◆ DOCUMENT SEGMENT ◆
-=-=-
It was July. The airport goodbye with their three young sons had been weird. His wife, Capt. Elizabeth Clapero of the Minnesota National Guard's 1904th Acquisition Team — aka "Mom" — was wearing camouflage fatigues. Strangers kept thanking her for her service and showering their boys with candy. The commercial pilots let the boys play in the cockpit. Then they hugged, and Mom got on the plane for a yearlong deployment to Kuwait, and Clapero drove off in the family's SUV with the boys piled in the back: Calvin, about to enter fourth grade; Franklin, about to start kindergarten; and Norman, 4.

"It was the drive home when I finally choked up," said Clapero, a 38-year-old middle school history teacher at Eagle Ridge Academy in Minnetonka, where his older sons attend school. "When I got home, I was struggling to open the front door. My hand was shaking. Because everyone else was going about their day, but I knew that for us, everything had just all changed."

Minnesotans use the holidays to give thanks to troops serving abroad. But what you hear often from deployed soldiers is this: It's the little things on the home front that matter most.
-=-=-
◆ DATASET EXCERPTS ◆

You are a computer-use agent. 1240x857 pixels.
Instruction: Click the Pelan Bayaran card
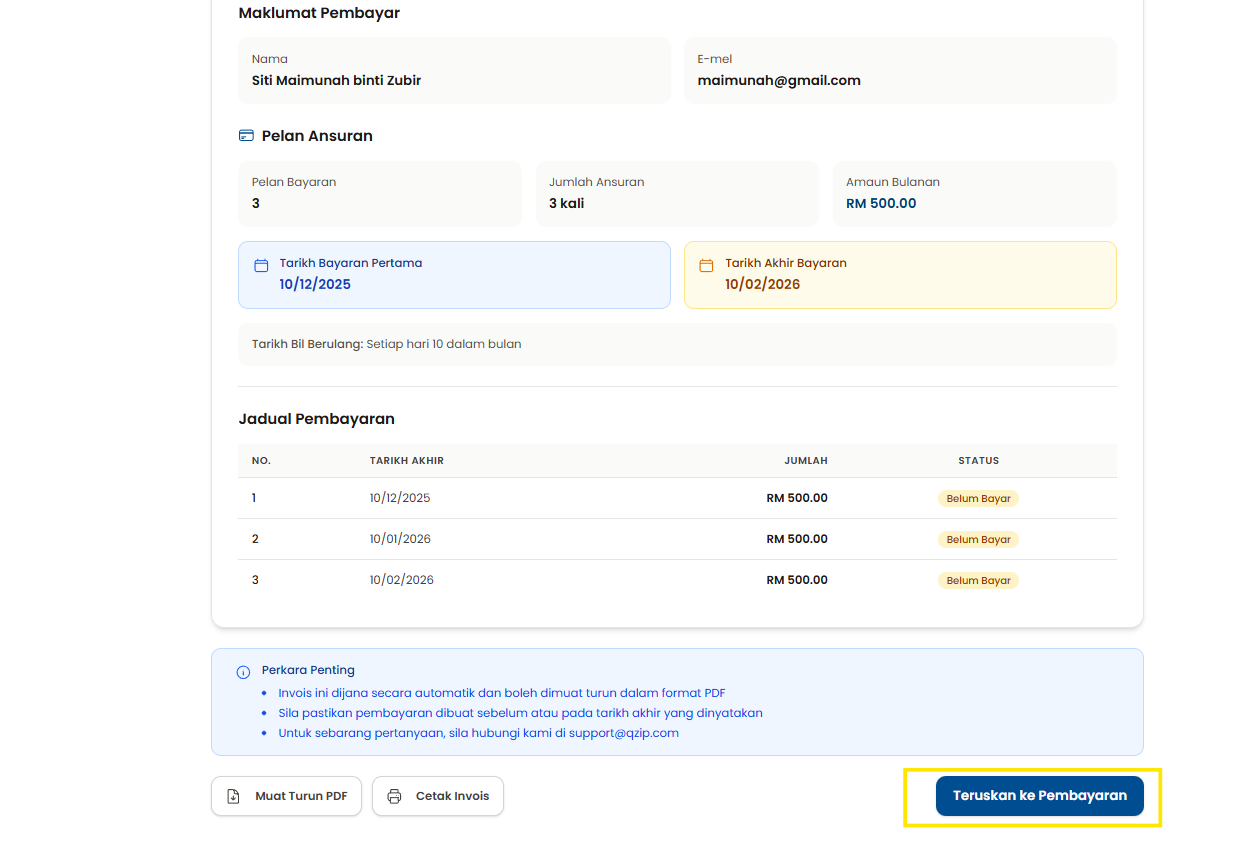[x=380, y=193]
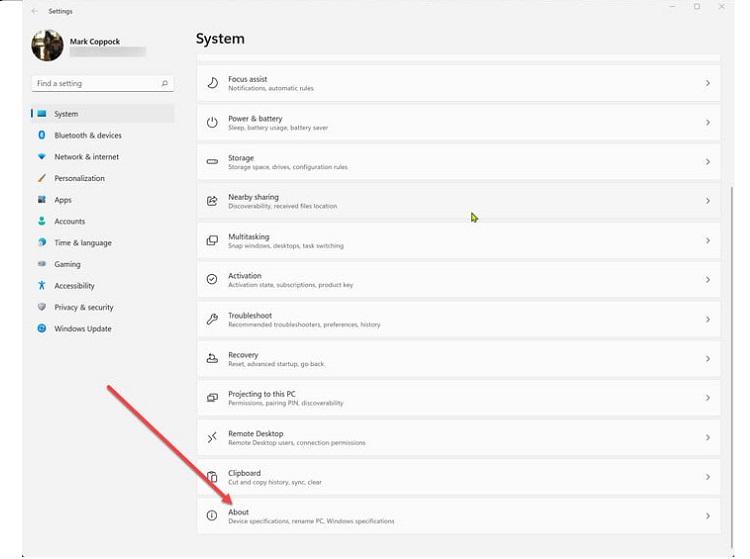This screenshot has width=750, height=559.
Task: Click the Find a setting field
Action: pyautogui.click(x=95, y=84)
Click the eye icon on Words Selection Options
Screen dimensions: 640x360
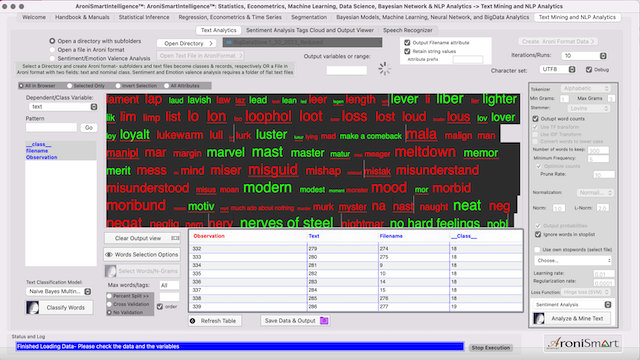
-=-=-
◆ DIRECTIONS FOR THIS TASK ◆
Reproduce the part of the article about the Clapero family that begins at the words "It was July." and stops after "and Norman, 4.". Work only from the article about the Clapero family.

◆ TASK SOLUTION ◆
It was July. The airport goodbye with their three young sons had been weird. His wife, Capt. Elizabeth Clapero of the Minnesota National Guard's 1904th Acquisition Team — aka "Mom" — was wearing camouflage fatigues. Strangers kept thanking her for her service and showering their boys with candy. The commercial pilots let the boys play in the cockpit. Then they hugged, and Mom got on the plane for a yearlong deployment to Kuwait, and Clapero drove off in the family's SUV with the boys piled in the back: Calvin, about to enter fourth grade; Franklin, about to start kindergarten; and Norman, 4.